Hurricane Ian: Storm Strengthens to Category 3, Takes Aim at Gulf Coast

Hurricane Ian rapidly strengthens on September 27, 2022 before approaching Florida.
Hurricane Ian rapidly strengthens on September 27, 2022 before approaching Florida. Photo by the National Oceanic and Atmospheric Administration (NOAA)
Hurricane Ian made landfall in western Cuba early this morning as a Category 3 storm, battering the island country with 120 mph winds.

Around 4:30 a.m. Tuesday, Ian touched down on Cuba's Pinar del Rio province, where forecasters warned of life-threatening storm surge up to 14 feet, flash flooding and mudslides, according to the National Hurricane Center (NHC). In the province, officials had reportedly set up 55 shelters, evacuated 50,000 people, and taken measures to protect tobacco crops that fuel the region's economy.
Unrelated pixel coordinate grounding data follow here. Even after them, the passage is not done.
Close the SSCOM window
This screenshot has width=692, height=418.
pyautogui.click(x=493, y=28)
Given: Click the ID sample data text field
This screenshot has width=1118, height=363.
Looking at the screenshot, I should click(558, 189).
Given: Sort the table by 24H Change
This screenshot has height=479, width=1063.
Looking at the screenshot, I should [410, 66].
Ian is now on its way toward the southeastern Gulf of Mexico, where it is expected to strengthen before making landfall as a Category 3 hurricane in Florida, between Lee County and Levy County Wednesday night into early Thursday morning. If the hurricane makes landfall in the Tampa Bay area, which is near the center of the forecast cone, it would potentially mark the bay's worst direct hit from a major hurricane since 1921.
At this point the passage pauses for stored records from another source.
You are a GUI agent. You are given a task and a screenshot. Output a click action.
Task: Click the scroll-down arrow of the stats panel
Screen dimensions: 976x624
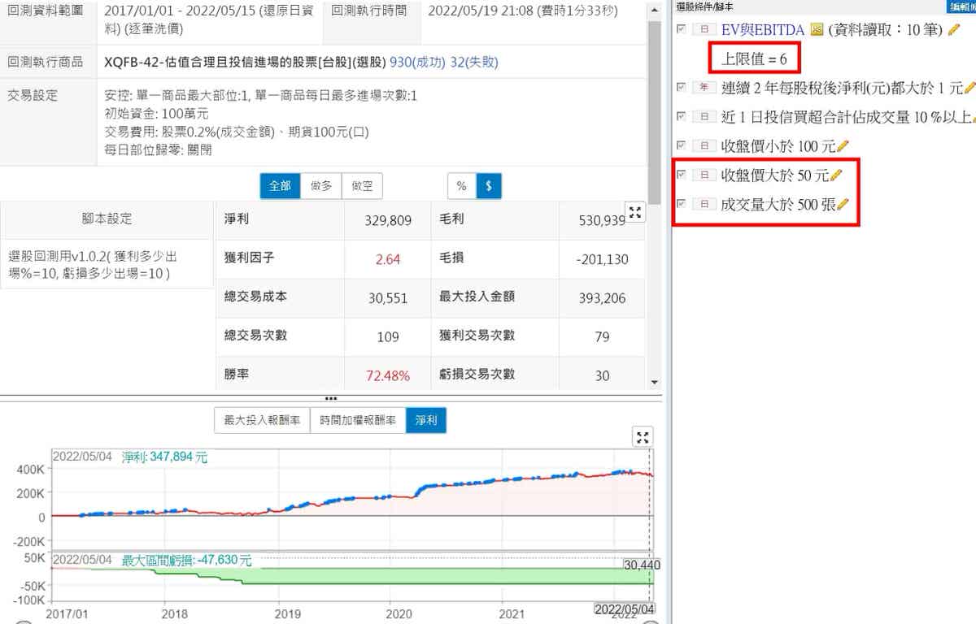click(654, 382)
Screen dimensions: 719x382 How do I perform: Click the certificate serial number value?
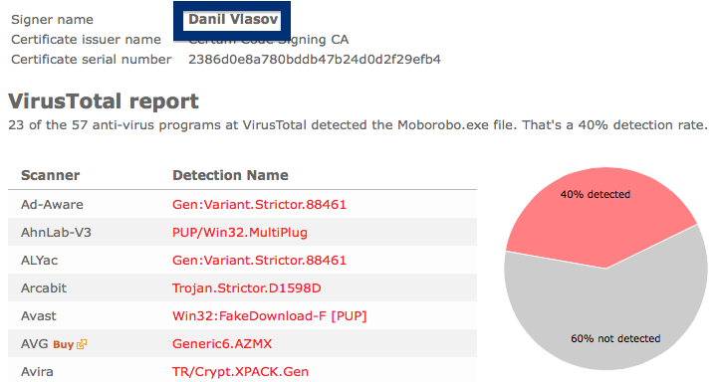click(x=315, y=60)
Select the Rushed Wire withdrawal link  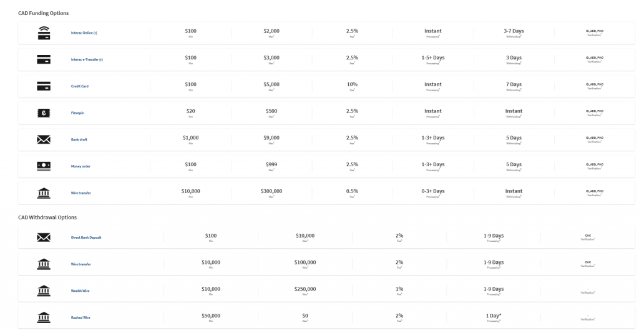[x=80, y=318]
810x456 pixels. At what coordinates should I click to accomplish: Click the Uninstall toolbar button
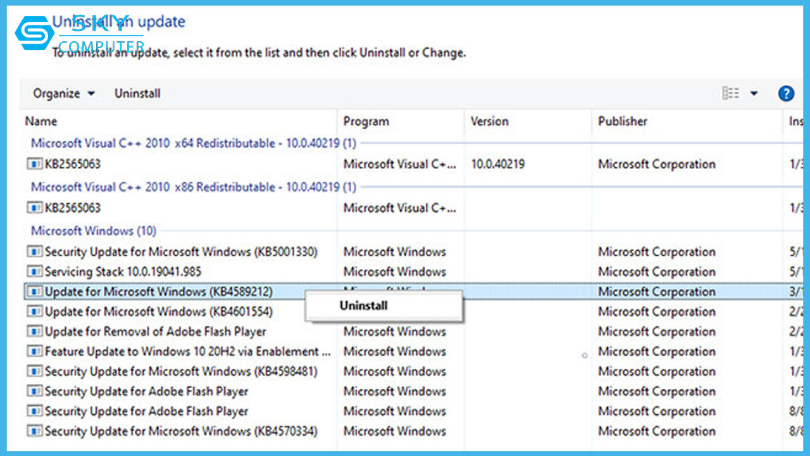click(x=137, y=93)
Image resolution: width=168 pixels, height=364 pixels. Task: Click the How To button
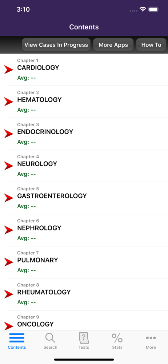tap(151, 45)
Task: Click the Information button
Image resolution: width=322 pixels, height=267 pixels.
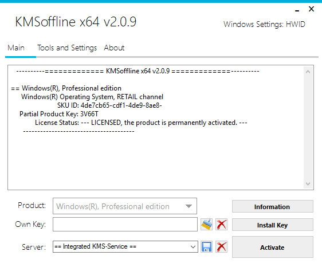Action: pos(273,206)
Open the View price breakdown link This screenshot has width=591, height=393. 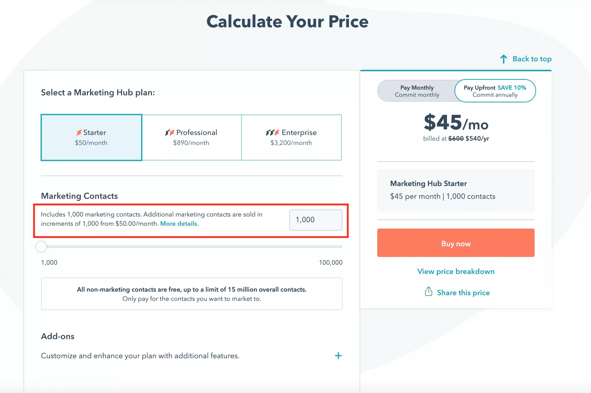click(x=456, y=271)
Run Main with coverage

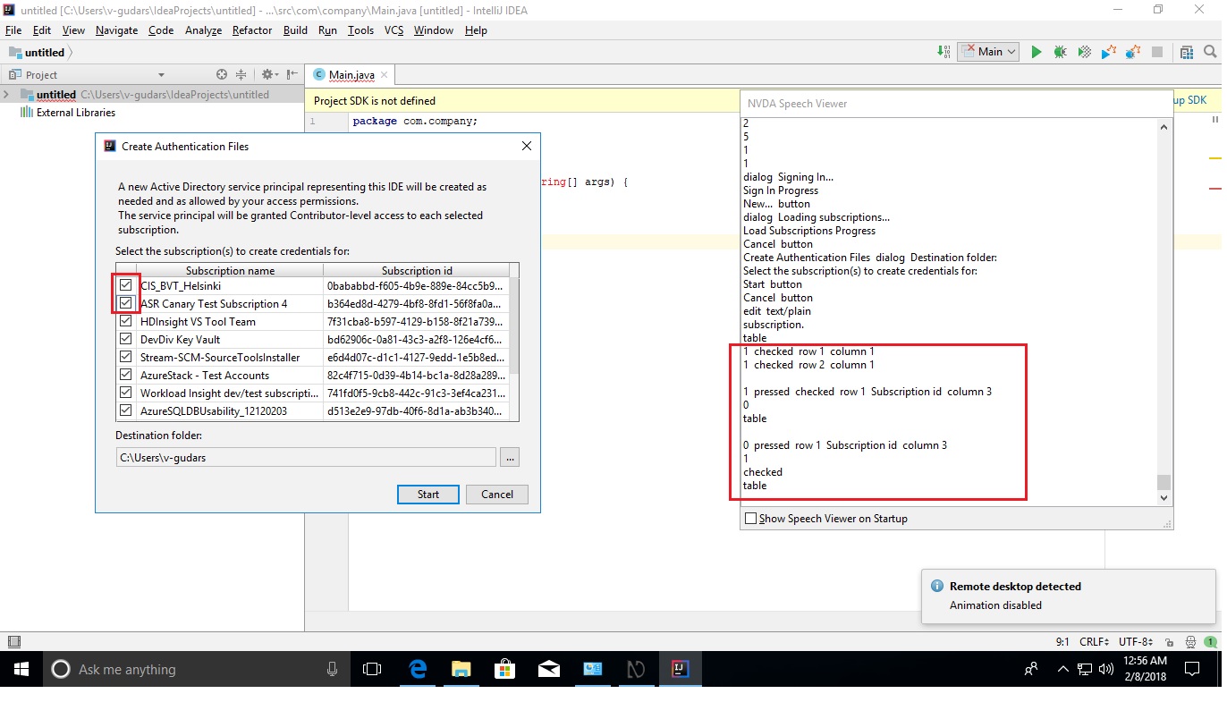pyautogui.click(x=1083, y=52)
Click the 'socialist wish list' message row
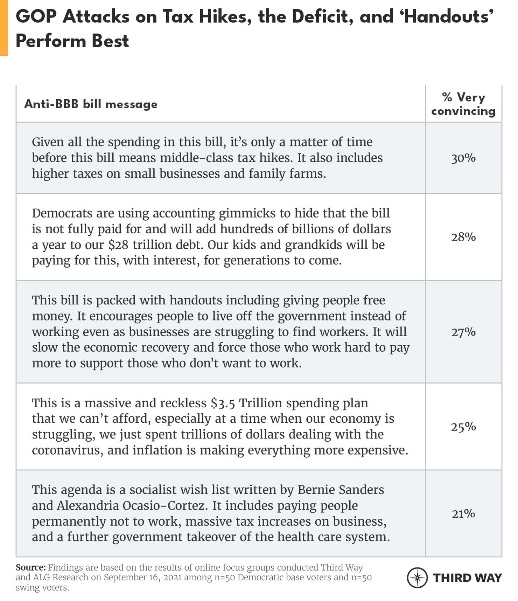The width and height of the screenshot is (518, 601). (x=211, y=513)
“This is going to be a storm like we have not seen in the past,” Tampa Mayor Jane Castor said during a news conference Monday, calling Hurricane Ian an “incredible storm.”
More than 2 million Floridians are currently under some type of evacuation order, Governor Ron DeSantis said during a Tuesday morning news conference in Tallahassee.
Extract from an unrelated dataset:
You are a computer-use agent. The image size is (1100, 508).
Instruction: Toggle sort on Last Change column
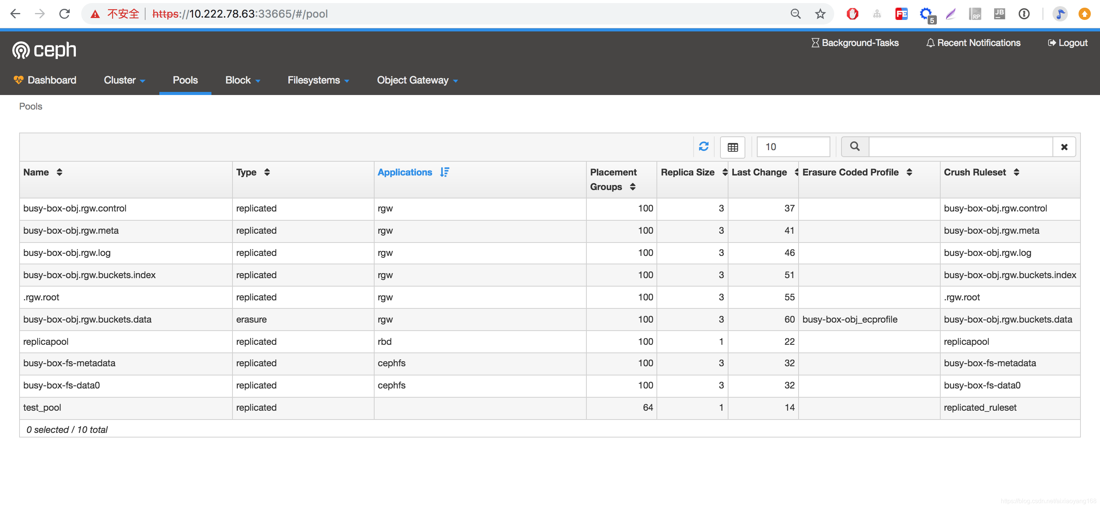pos(761,171)
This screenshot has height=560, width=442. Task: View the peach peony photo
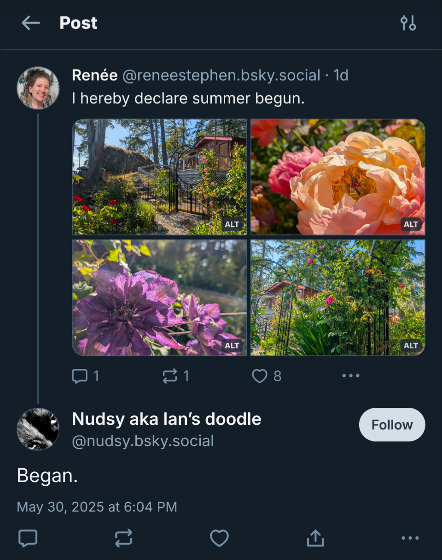pyautogui.click(x=337, y=177)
The storm's impact is expected to be felt across the Sunshine State, with bands of heavy rain and tropical-storm-level winds stretching from the Florida Keys to the Panhandle. On Tuesday afternoon, winds and rain appeared to be picking up in Key West, with some streets already flooding and waves toppling the sea wall behind the landmark white-striped buoy at the Southernmost Point.

The area could see a peak storm surge of between 2 and 4 feet and wind gusts of between 60 and 70 mph this evening. Key West officials have opened a shelter for people who reside on boats and mobile homes.

Although southeastern Florida remain outside of the forecast cone for a direct hit, flooding has already impacted much of the region, with rainfall totals already exceeding three inches in parts of Miami-Dade and Broward. Storm drains were overflowing as cars inched through waterlogged streets of flood-prone Brickell. Several more inches of rain are expected this evening in some areas of South Florida.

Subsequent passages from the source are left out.